Não à MP 841. Que ocupemos os espaços, que nossas vozes se levantem e não só por isso. Lutemos ombro a ombro com cada trabalhador e trabalhadora para destruir o capitalismo. Somente assim e erguendo as bases de uma nova sociedade teremos “direito não só ao pão mas também à poesia”.

Confira abaixo a nota oficial publicada pelo Ministro da Cultura:

“Publicada hoje no Diário Oficial da União, a Medida Provisória 841, que cria o Fundo Nacional de Segurança Pública, reduz drasticamente a participação do Fundo Nacional de Cultura na receita das loterias federais. O percentual, que era de 3%, poderá cair a partir de 2019 para 1% e 0,5%, dependendo do caso. Trata-se de uma decisão equivocada, que não tem o apoio do Ministério da Cultura.
O investimento em segurança pública é obviamente crucial neste momento crítico que o país vive. O combate à violência urbana, porém, não deve se dar em detrimento da cultura, mas também por meio da cultura, assim como do esporte e da promoção do desenvolvimento. Além de seu valor simbólico e potencial transformador, a cultura é um vetor de inclusão e crescimento econômico.
As atividades culturais e criativas representam atualmente 2,64% do PIB, geram um milhão de empregos formais, reúnem 200 mil empresas e instituições e cresceram entre 2012 e 2016 a uma taxa média anual de 9,1%, apesar da recessão. Estão, portanto, entre os setores que mais contribuem para o desenvolvimento do país. O investimento público nesta área retorna multiplicado, na forma de aumento da arrecadação tributária.
A cultura já faz muito e pode fazer ainda mais pela superação da barbárie cotidiana em nossas cidades. Trata-se de uma poderosa arma contra a criminalidade e a violência, por seu elevado potencial de geração de renda, emprego, identidade e pertencimento. Reduzir os recursos da política cultural é na verdade um incentivo à criminalidade, não o oposto. Mais cultura significa menos violência e mais desenvolvimento.

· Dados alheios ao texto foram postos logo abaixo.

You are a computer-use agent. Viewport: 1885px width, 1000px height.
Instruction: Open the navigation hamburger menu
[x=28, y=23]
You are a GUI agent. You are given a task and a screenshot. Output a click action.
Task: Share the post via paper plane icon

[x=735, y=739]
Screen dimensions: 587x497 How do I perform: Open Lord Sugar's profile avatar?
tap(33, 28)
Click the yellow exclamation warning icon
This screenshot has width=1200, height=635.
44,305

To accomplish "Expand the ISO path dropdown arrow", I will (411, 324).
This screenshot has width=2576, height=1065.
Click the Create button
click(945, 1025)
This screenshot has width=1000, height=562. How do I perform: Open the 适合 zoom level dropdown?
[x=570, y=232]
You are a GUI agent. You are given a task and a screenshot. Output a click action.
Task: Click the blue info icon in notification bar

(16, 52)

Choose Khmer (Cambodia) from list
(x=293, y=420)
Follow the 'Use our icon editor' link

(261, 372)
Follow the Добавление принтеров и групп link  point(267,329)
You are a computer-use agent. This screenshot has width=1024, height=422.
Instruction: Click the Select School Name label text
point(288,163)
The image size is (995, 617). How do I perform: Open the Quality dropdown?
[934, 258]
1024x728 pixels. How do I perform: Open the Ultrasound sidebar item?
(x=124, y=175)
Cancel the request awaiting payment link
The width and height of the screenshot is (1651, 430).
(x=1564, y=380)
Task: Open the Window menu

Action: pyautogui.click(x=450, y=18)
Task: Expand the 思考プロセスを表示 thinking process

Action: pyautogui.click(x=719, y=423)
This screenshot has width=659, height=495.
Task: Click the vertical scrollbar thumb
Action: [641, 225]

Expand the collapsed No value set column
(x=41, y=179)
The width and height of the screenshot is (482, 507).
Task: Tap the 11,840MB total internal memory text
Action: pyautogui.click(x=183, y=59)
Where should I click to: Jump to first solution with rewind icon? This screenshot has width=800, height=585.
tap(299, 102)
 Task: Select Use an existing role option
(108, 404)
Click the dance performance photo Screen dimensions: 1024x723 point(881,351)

A MP mostra-se ainda mais equivocada diante do fato de que há meses o MinC apresentou a proposta de outra MP, que destinaria diretamente a projetos culturais, pela Caixa Econômica Federal, o equivalente a 3% dos recursos arrecadados com as loterias, evitando assim contingenciamento e desvio de finalidade. Exatamente como acontece com o percentual que cabe ao esporte, graças à Lei Agnelo-Piva, de 2001."